* Exercise description:
Please render the entries from the line with "Where should I click to: Select" to the line with "will [x=681, y=102].", both included, as a JSON list of strings, one per line, with blank lines left out.

* Provided data:
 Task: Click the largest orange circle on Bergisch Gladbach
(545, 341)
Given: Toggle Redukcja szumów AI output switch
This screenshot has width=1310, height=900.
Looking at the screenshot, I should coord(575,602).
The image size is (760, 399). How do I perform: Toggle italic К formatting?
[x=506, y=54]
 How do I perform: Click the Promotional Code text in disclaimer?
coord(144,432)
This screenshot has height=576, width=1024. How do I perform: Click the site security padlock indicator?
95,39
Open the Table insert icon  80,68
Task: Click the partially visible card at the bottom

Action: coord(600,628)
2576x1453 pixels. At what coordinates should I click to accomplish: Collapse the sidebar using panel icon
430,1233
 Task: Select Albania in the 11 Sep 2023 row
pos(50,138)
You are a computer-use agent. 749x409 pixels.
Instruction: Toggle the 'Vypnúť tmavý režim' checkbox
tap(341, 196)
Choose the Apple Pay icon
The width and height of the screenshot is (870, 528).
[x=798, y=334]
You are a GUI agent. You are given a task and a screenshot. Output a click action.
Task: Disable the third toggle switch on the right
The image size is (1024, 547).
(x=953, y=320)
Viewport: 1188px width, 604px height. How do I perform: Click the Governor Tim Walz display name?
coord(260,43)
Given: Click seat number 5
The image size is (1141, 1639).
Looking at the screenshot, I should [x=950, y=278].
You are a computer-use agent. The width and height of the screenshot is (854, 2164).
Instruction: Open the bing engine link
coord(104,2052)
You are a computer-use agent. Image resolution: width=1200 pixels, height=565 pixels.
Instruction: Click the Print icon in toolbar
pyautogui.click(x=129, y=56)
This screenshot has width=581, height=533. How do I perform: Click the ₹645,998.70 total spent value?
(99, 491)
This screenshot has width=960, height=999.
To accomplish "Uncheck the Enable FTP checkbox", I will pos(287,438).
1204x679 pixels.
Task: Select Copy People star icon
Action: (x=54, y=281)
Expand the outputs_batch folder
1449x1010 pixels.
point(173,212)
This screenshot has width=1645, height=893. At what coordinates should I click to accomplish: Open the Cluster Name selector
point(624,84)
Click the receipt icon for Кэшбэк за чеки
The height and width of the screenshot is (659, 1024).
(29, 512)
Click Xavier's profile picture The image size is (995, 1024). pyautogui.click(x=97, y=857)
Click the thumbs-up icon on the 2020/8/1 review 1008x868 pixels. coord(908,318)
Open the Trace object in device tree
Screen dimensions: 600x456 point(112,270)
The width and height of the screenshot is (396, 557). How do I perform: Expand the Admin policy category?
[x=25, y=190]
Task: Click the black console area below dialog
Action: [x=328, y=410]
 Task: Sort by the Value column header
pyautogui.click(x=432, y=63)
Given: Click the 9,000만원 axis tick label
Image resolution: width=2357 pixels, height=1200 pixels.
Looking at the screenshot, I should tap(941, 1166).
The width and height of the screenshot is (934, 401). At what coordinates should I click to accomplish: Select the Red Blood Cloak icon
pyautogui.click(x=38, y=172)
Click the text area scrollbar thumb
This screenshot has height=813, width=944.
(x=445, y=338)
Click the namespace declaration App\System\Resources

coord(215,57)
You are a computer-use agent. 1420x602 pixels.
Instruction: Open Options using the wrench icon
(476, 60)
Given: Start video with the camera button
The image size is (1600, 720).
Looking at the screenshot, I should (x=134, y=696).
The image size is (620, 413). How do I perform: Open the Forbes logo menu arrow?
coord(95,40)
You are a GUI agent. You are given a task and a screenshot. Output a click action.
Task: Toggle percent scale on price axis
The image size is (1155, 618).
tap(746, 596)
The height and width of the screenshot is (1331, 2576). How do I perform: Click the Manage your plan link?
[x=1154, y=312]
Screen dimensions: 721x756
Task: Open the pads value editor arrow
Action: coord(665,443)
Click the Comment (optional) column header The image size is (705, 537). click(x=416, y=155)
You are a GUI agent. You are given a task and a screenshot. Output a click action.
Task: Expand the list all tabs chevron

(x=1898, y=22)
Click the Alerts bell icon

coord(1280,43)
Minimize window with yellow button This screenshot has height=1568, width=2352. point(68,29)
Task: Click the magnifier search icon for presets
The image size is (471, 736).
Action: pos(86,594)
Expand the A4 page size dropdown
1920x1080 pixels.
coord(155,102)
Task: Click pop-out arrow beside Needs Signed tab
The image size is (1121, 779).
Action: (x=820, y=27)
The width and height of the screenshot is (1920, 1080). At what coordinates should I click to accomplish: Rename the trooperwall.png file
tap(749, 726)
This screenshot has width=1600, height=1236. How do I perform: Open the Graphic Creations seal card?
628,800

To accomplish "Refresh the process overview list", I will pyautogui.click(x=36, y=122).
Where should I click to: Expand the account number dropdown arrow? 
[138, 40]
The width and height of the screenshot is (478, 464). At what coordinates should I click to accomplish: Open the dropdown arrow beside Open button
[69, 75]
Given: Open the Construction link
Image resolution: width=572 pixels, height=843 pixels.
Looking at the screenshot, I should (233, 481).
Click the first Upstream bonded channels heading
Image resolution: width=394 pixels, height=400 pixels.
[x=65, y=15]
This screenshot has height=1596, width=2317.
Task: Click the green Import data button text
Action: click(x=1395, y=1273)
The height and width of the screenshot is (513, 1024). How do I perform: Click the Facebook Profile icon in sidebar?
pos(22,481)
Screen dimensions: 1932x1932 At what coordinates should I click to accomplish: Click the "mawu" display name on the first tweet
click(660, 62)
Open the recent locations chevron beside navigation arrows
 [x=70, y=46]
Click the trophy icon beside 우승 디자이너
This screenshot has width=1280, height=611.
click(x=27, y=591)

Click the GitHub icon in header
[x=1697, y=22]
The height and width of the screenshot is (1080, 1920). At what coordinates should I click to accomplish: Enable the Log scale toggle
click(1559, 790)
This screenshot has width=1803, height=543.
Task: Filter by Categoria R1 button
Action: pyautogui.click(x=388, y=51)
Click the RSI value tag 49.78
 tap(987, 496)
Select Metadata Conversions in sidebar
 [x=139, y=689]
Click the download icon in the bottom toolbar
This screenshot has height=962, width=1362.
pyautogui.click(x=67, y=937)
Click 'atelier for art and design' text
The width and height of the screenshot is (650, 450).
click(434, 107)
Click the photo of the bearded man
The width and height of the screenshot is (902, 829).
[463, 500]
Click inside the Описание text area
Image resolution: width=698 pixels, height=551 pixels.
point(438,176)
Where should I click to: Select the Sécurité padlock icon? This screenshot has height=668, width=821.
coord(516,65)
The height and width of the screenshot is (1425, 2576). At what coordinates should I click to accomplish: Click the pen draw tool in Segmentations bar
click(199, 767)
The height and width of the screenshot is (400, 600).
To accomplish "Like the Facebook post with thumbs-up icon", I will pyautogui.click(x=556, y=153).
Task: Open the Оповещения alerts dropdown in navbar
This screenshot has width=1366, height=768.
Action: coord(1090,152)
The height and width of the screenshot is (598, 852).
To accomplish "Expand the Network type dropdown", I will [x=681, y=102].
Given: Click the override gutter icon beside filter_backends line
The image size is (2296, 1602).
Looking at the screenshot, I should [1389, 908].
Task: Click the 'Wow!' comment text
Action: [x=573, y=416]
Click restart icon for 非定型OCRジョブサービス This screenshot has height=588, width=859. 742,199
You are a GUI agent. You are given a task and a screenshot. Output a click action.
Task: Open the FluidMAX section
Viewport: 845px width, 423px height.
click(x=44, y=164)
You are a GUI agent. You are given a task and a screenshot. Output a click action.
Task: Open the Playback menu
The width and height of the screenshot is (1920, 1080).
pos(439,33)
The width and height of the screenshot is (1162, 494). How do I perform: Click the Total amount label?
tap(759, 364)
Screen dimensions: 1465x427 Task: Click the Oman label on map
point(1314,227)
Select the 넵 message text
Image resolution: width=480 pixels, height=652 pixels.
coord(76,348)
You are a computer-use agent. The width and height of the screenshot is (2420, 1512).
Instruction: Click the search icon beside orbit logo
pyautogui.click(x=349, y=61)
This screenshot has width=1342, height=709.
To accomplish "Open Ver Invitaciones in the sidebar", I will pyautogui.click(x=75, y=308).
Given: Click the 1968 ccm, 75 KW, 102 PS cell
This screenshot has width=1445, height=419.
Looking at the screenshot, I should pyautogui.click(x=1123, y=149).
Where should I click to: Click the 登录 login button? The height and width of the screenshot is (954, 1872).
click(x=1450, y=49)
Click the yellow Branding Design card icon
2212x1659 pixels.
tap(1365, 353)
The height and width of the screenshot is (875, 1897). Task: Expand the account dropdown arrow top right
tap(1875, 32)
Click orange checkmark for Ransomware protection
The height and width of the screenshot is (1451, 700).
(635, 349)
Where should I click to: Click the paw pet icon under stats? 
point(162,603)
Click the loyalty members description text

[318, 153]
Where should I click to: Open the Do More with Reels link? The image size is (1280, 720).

* Result below:
[
  "Where should I click to: Select the Sécurité padlock icon? This screenshot has height=668, width=821.",
  "coord(516,65)",
  "The height and width of the screenshot is (1425, 2576). At what coordinates should I click to accomplish: Click the pen draw tool in Segmentations bar",
  "click(199, 767)",
  "The height and width of the screenshot is (400, 600).",
  "To accomplish \"Like the Facebook post with thumbs-up icon\", I will pyautogui.click(x=556, y=153).",
  "Task: Open the Оповещения alerts dropdown in navbar",
  "This screenshot has width=1366, height=768.",
  "Action: coord(1090,152)",
  "The height and width of the screenshot is (598, 852).",
  "To accomplish \"Expand the Network type dropdown\", I will [x=681, y=102]."
]